What you need to do -
Reproduce all of the records exactly.

Saved entries:

§ §

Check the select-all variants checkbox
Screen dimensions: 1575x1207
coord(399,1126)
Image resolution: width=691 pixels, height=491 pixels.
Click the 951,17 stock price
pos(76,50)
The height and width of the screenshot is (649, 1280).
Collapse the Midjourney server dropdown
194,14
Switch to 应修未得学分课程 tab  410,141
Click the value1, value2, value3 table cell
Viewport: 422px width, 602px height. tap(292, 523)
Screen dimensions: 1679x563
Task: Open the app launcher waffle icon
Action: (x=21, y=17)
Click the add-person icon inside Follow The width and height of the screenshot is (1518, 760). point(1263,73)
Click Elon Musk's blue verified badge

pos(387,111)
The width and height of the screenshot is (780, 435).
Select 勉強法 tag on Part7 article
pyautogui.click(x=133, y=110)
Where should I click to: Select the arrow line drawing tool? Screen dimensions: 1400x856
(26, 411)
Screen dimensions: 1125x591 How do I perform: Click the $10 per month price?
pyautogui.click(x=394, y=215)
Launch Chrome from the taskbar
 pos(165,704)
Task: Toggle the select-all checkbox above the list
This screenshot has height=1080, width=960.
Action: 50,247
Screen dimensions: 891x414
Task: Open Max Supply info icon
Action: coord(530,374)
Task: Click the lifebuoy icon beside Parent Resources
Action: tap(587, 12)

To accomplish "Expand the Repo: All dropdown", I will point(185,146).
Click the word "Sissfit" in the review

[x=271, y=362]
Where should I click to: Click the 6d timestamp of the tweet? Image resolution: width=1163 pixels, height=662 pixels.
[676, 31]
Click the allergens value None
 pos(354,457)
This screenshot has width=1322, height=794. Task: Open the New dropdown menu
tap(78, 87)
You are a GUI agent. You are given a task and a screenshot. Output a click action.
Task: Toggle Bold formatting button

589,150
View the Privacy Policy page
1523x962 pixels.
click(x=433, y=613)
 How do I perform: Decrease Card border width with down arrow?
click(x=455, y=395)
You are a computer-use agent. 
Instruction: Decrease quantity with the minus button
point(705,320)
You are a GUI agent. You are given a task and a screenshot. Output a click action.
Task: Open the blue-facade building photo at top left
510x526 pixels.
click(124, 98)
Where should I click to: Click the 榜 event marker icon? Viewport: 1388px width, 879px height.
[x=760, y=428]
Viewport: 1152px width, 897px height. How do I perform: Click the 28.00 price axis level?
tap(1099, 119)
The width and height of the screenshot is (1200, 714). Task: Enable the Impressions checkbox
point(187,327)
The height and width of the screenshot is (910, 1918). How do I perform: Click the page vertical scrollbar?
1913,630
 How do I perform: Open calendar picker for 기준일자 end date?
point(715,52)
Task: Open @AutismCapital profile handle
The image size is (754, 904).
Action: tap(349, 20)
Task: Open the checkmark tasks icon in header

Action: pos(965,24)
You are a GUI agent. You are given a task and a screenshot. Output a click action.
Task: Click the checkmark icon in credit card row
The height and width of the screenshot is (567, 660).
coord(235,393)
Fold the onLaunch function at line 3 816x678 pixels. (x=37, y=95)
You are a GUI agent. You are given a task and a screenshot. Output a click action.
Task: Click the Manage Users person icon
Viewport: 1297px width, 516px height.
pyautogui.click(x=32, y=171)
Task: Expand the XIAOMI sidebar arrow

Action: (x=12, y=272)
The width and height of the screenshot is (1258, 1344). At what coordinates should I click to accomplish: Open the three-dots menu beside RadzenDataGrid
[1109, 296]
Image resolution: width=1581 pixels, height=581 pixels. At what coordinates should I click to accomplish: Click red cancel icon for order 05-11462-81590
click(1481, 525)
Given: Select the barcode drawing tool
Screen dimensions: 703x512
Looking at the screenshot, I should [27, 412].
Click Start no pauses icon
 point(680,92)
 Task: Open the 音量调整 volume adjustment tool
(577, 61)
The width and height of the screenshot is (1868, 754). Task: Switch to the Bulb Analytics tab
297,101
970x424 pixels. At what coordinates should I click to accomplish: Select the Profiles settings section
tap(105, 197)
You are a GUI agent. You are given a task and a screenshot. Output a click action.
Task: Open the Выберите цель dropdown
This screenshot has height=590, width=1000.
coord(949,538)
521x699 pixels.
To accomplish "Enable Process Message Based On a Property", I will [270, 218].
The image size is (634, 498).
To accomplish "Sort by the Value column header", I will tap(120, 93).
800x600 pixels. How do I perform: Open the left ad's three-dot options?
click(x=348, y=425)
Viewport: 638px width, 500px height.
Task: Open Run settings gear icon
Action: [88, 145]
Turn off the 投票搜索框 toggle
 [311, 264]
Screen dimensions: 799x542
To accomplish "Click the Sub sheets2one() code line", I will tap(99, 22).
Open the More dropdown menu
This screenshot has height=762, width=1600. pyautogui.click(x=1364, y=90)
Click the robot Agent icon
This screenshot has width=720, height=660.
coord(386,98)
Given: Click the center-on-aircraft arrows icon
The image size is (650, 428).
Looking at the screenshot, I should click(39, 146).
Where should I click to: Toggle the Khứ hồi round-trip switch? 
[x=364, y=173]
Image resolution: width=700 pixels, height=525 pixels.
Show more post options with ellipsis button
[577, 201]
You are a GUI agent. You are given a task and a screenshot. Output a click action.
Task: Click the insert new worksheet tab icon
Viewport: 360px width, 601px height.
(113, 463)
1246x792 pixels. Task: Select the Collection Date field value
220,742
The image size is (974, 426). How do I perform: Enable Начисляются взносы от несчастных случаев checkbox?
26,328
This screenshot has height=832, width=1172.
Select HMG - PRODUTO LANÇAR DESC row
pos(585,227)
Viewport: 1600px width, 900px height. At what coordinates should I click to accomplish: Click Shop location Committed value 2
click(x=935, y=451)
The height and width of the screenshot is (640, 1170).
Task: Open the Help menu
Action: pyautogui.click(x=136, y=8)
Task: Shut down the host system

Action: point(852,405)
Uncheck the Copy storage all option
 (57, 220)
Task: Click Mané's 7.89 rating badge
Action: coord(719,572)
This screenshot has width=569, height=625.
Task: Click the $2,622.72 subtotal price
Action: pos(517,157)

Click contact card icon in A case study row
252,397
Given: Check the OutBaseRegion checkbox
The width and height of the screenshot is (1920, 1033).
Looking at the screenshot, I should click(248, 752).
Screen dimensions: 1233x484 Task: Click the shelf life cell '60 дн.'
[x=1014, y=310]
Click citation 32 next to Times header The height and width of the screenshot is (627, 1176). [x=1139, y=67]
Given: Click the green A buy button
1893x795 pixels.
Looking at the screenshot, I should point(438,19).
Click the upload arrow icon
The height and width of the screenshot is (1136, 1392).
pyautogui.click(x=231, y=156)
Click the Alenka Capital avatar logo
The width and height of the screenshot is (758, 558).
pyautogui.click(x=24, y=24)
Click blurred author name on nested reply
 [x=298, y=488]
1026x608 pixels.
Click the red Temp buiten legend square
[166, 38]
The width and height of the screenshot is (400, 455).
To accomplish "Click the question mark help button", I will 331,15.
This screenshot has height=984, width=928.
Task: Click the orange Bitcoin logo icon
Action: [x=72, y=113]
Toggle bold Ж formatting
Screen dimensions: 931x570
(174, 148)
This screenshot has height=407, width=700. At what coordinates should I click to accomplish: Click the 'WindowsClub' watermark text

§ §

Answer box -
Check the select-all variants checkbox
Screen dimensions: 1575x1207
coord(399,1126)
Image resolution: width=691 pixels, height=491 pixels.
Click the 951,17 stock price
pos(76,50)
The height and width of the screenshot is (649, 1280).
Collapse the Midjourney server dropdown
194,14
Switch to 应修未得学分课程 tab  410,141
Click the value1, value2, value3 table cell
Viewport: 422px width, 602px height. tap(292, 523)
Screen dimensions: 1679x563
Task: Open the app launcher waffle icon
Action: (x=21, y=17)
Click the add-person icon inside Follow The width and height of the screenshot is (1518, 760). point(1263,73)
Click Elon Musk's blue verified badge

pos(387,111)
The width and height of the screenshot is (780, 435).
Select 勉強法 tag on Part7 article
pyautogui.click(x=133, y=110)
Where should I click to: Select the arrow line drawing tool? Screen dimensions: 1400x856
(26, 411)
Screen dimensions: 1125x591 How do I perform: Click the $10 per month price?
pyautogui.click(x=394, y=215)
Launch Chrome from the taskbar
 pos(165,704)
Task: Toggle the select-all checkbox above the list
This screenshot has height=1080, width=960.
Action: 50,247
Screen dimensions: 891x414
Task: Open Max Supply info icon
Action: coord(530,374)
Task: Click the lifebuoy icon beside Parent Resources
Action: tap(587, 12)

To accomplish "Expand the Repo: All dropdown", I will point(185,146).
Click the word "Sissfit" in the review

[x=271, y=362]
Where should I click to: Click the 6d timestamp of the tweet? Image resolution: width=1163 pixels, height=662 pixels.
[676, 31]
Click the allergens value None
 pos(354,457)
This screenshot has width=1322, height=794. Task: Open the New dropdown menu
tap(78, 87)
You are a GUI agent. You are given a task and a screenshot. Output a click action.
Task: Toggle Bold formatting button

589,150
View the Privacy Policy page
1523x962 pixels.
click(x=433, y=613)
 How do I perform: Decrease Card border width with down arrow?
click(x=455, y=395)
You are a computer-use agent. 
Instruction: Decrease quantity with the minus button
point(705,320)
You are a GUI agent. You are given a task and a screenshot. Output a click action.
Task: Open the blue-facade building photo at top left
510x526 pixels.
click(124, 98)
Where should I click to: Click the 榜 event marker icon? Viewport: 1388px width, 879px height.
[x=760, y=428]
Viewport: 1152px width, 897px height. How do I perform: Click the 28.00 price axis level?
tap(1099, 119)
The width and height of the screenshot is (1200, 714). Task: Enable the Impressions checkbox
point(187,327)
The height and width of the screenshot is (910, 1918). How do I perform: Click the page vertical scrollbar?
1913,630
 How do I perform: Open calendar picker for 기준일자 end date?
point(715,52)
Task: Open @AutismCapital profile handle
The image size is (754, 904).
Action: tap(349, 20)
Task: Open the checkmark tasks icon in header

Action: pos(965,24)
You are a GUI agent. You are given a task and a screenshot. Output a click action.
Task: Click the checkmark icon in credit card row
The height and width of the screenshot is (567, 660).
coord(235,393)
Fold the onLaunch function at line 3 816x678 pixels. (x=37, y=95)
You are a GUI agent. You are given a task and a screenshot. Output a click action.
Task: Click the Manage Users person icon
Viewport: 1297px width, 516px height.
pyautogui.click(x=32, y=171)
Task: Expand the XIAOMI sidebar arrow

Action: (x=12, y=272)
The width and height of the screenshot is (1258, 1344). At what coordinates should I click to accomplish: Open the three-dots menu beside RadzenDataGrid
[1109, 296]
Image resolution: width=1581 pixels, height=581 pixels. At what coordinates should I click to accomplish: Click red cancel icon for order 05-11462-81590
click(1481, 525)
Given: Select the barcode drawing tool
Screen dimensions: 703x512
Looking at the screenshot, I should [27, 412].
Click Start no pauses icon
 point(680,92)
 Task: Open the 音量调整 volume adjustment tool
(577, 61)
The width and height of the screenshot is (1868, 754). Task: Switch to the Bulb Analytics tab
297,101
970x424 pixels. At what coordinates should I click to accomplish: Select the Profiles settings section
tap(105, 197)
You are a GUI agent. You are given a task and a screenshot. Output a click action.
Task: Open the Выберите цель dropdown
This screenshot has height=590, width=1000.
coord(949,538)
521x699 pixels.
To accomplish "Enable Process Message Based On a Property", I will [270, 218].
The image size is (634, 498).
To accomplish "Sort by the Value column header", I will tap(120, 93).
800x600 pixels. How do I perform: Open the left ad's three-dot options?
click(x=348, y=425)
Viewport: 638px width, 500px height.
Task: Open Run settings gear icon
Action: [88, 145]
Turn off the 投票搜索框 toggle
 [311, 264]
Screen dimensions: 799x542
To accomplish "Click the Sub sheets2one() code line", I will tap(99, 22).
Open the More dropdown menu
This screenshot has height=762, width=1600. pyautogui.click(x=1364, y=90)
Click the robot Agent icon
This screenshot has width=720, height=660.
coord(386,98)
Given: Click the center-on-aircraft arrows icon
The image size is (650, 428).
Looking at the screenshot, I should click(39, 146).
Where should I click to: Toggle the Khứ hồi round-trip switch? 
[x=364, y=173]
Image resolution: width=700 pixels, height=525 pixels.
Show more post options with ellipsis button
[577, 201]
You are a GUI agent. You are given a task and a screenshot. Output a click action.
Task: Click the insert new worksheet tab icon
Viewport: 360px width, 601px height.
(113, 463)
1246x792 pixels. Task: Select the Collection Date field value
220,742
The image size is (974, 426). How do I perform: Enable Начисляются взносы от несчастных случаев checkbox?
26,328
This screenshot has height=832, width=1172.
Select HMG - PRODUTO LANÇAR DESC row
pos(585,227)
Viewport: 1600px width, 900px height. At what coordinates should I click to accomplish: Click Shop location Committed value 2
click(x=935, y=451)
The height and width of the screenshot is (640, 1170).
Task: Open the Help menu
Action: pyautogui.click(x=136, y=8)
Task: Shut down the host system

Action: point(852,405)
Uncheck the Copy storage all option
 (57, 220)
Task: Click Mané's 7.89 rating badge
Action: coord(719,572)
This screenshot has width=569, height=625.
Task: Click the $2,622.72 subtotal price
Action: pos(517,157)

Click contact card icon in A case study row
252,397
Given: Check the OutBaseRegion checkbox
The width and height of the screenshot is (1920, 1033).
Looking at the screenshot, I should click(248, 752).
Screen dimensions: 1233x484 Task: Click the shelf life cell '60 дн.'
[x=1014, y=310]
Click citation 32 next to Times header The height and width of the screenshot is (627, 1176). [x=1139, y=67]
Given: Click the green A buy button
1893x795 pixels.
Looking at the screenshot, I should point(438,19).
Click the upload arrow icon
The height and width of the screenshot is (1136, 1392).
pyautogui.click(x=231, y=156)
Click the Alenka Capital avatar logo
The width and height of the screenshot is (758, 558).
pyautogui.click(x=24, y=24)
Click blurred author name on nested reply
 [x=298, y=488]
1026x608 pixels.
Click the red Temp buiten legend square
[166, 38]
The width and height of the screenshot is (400, 455).
To accomplish "Click the question mark help button", I will 331,15.
This screenshot has height=984, width=928.
Task: Click the orange Bitcoin logo icon
Action: [x=72, y=113]
Toggle bold Ж formatting
Screen dimensions: 931x570
(174, 148)
This screenshot has height=407, width=700. At what coordinates should I click to accomplish: Click the 'WindowsClub' watermark text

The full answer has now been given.